__The problem__.
Continue the passage on the effective supersymmetric theory of an inflaton coupled to string modes from the point where it stops.

__Document extract__.
▼

In the case that SUSY is unbroken, it therefore
implies the vacuum energy is zero, 
$\langle H \rangle_{\Omega} \equiv \langle \Omega | H | \Omega
\rangle=0$.  As such, a necessary and sufficient condition for SUSY to
be spontaneously broken is a 
nonvanishing vacuum energy $\langle H \rangle_{\Omega}>0$
\cite{witten}.

Since we plan to deal only with the effective global SUSY theory, we
will not need to make a specific choice of where the inflaton lives
within the overlying string theory but as we have noted, many
possibilities for its origin exist. Even after SUSY breaking by
{}F-terms, mass sum rules \cite{fgp} exist and
constrain the running of masses. This provides useful knowledge as the
gauge group $G$ breaks and the states rearrange into representations
of $G'$. Although in general the sum rules are altered by D-term SUSY
breaking, under certain circumstances anomaly cancellation requires
their preservation.

\section{Effective Lagrangian}

Let us consider the general form of an effective N=1 global SUSY theory
representing an inflaton interacting with the modes of a string.  Such a
theory consists of a single chiral superfield $\Phi$ which represents
the inflaton and a set of chiral superfields $X_i$, $i=1,\ldots,N_M$
representing the string modes.  All the superfields have their
antichiral superfields $\bar \Phi$, $\{\bar X_i\}$ appearing in kinetic
and Hermetian conjugate (h.c.) terms.  In the
chiral representation the expansion of the superfields in terms of the
Grassmann variable $\theta$ is
$\Phi=\phi + \theta \psi + \theta^2 F$ and 
$X_i= \chi_i + \theta \psi_i + \theta^2 F_i$, $i=1, \ldots , N_M$.
Here $\phi=(\phi_1+ i \phi_2)/\sqrt{2}$ and
$\chi_i = (\chi_1+ i \chi_2)/\sqrt{2}$ are complex scalar fields,
$\psi$ and $\{ \psi_i \}$ are Weyl
spinors, and $F$ and $\{F_i\}$ are auxiliary fields.

▲

__Source material__.
▼

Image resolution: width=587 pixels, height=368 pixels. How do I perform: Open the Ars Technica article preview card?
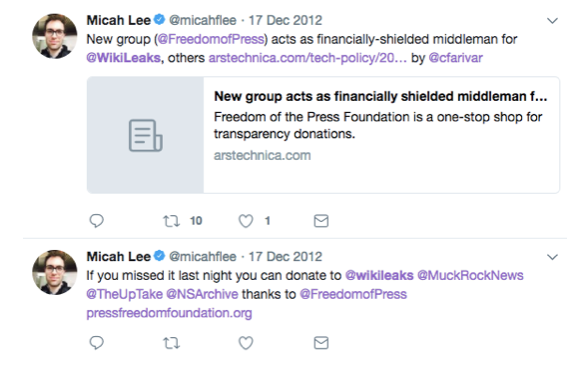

▲

__Output below__.
By definition, the inflaton $\Phi$ characterizes the state
of the vacuum energy through a nonzero amplitude in the bosonic sector
$\langle \phi \rangle \equiv \varphi_c \neq 0$.
Warm inflation cosmology specifically recognizes that the interaction of
the inflaton with the other fields can lead to nontrivial dissipative
effects that both convert vacuum energy into radiation energy and
slow the motion of $\varphi_c$.

The general Lagrangian for this system of fields is composed of a
kinetic and interacting part 
\begin{equation}
{\rm L} = {\rm L}_{K} + {\rm L}_{I}.
\label{genl}
\end{equation}
The kinetic energy portion of the Lagrangian is
\begin{equation}
{\rm L}_{K} = \int d^4x d^2 \theta d^2 {\bar \theta}
\left[ {\Phi}{\bar \Phi} + \sum_{i=1}^{N_M} X_i {\bar X}_i
\right] ,
\label{lkin}
\end{equation}
where the fields $F$,$\{F_i\}$ do not appear, thus in fact are auxiliary
fields.  The interaction Lagrangian is
\begin{equation}
{\rm L}_I = \int d^4x d^2 \theta  W(\Phi,\{X_i\}) +
{\rm h.c.} + {\rm interaction \ D-terms}.
\label{li}
\end{equation}
Considering only {}F-terms, the general superpotential for this system
is 
\begin{equation}
W(\Phi,\{X_i\})= 4m {\Phi}^2 + \lambda \Phi^3
+\sum_{i=1}^{N_M} \left[4\mu_i X_i^2 + f_i X_i^3 +
\lambda'_i \Phi^2 X_i + \lambda^{''}_i \Phi X_i^2 \right].
\label{superpot}
\end{equation}
If $\{X_i\}$ represent the modes of a string, then the mass parameters
$\{\mu_i\}$ will range over all energy levels of the string
from the string scale $M_S$ to the
Planck scale $M_{Pl}$ and beyond.  
The energy levels can represent both the coarse
splittings between mass levels of the symmetry unbroken theory and the
fine structure splitting after some symmetry breaking. Here we will not
commit to a specific model.
The auxiliary fields $F$,$\{F_i\}$ can be eliminated in
Eqs. (\ref{lkin}), (\ref{li}) and (\ref{superpot}) 
through the ``field equations''
$\partial W/\partial F = \partial W/\partial F_i =0$, with the resulting
Lagrangian only in terms of the physical fields 
$\phi$, $\psi$, and $\{\chi_i,\psi_i\}$.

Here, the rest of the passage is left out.